**What the task requires**
Please set down only the lines running from the one with "The image size" through the last line of the entries, exactly as written and without any pictures.
>>>
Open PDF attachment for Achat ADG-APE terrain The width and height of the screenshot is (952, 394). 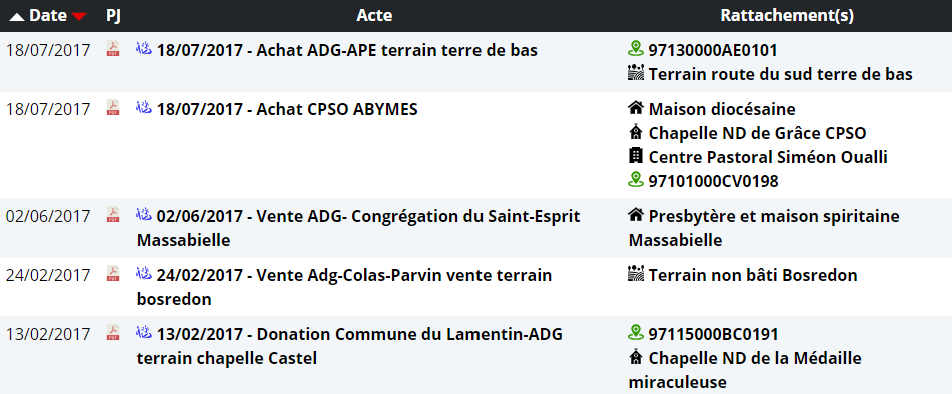coord(113,49)
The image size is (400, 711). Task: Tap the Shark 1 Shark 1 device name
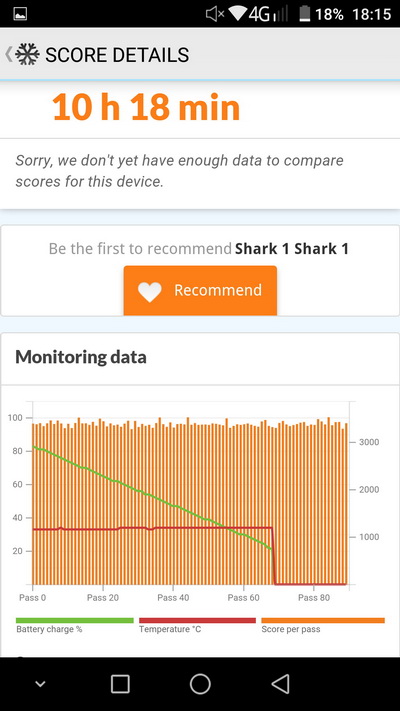coord(292,248)
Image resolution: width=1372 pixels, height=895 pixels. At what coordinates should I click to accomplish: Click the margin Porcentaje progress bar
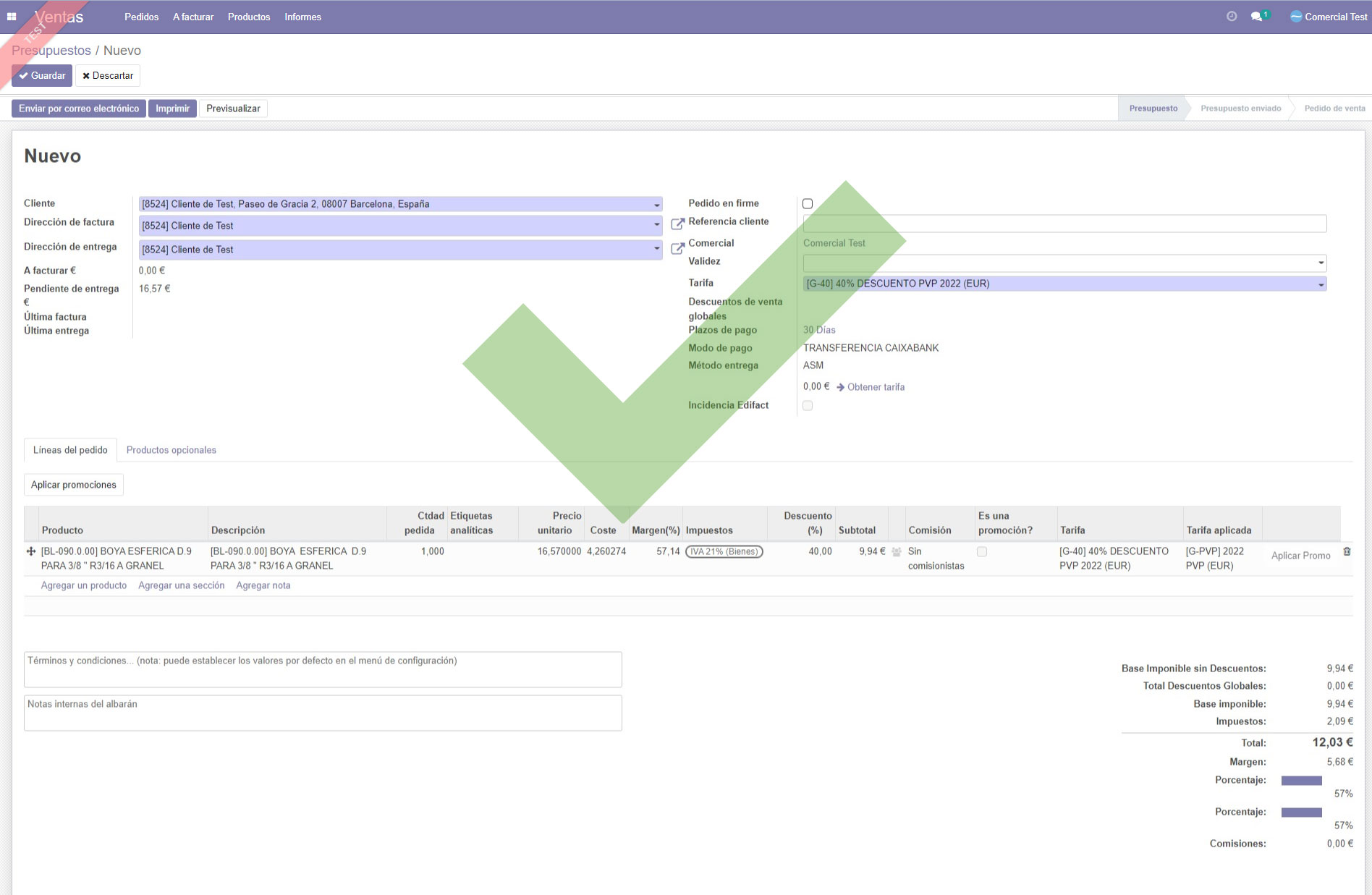(1301, 781)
<<<
**Exercise solution**
The image size is (400, 711). Task: Tap the Shark 1 Shark 1 device name
coord(292,248)
Image resolution: width=1372 pixels, height=895 pixels. At what coordinates should I click to accomplish: Click the margin Porcentaje progress bar
(1301, 781)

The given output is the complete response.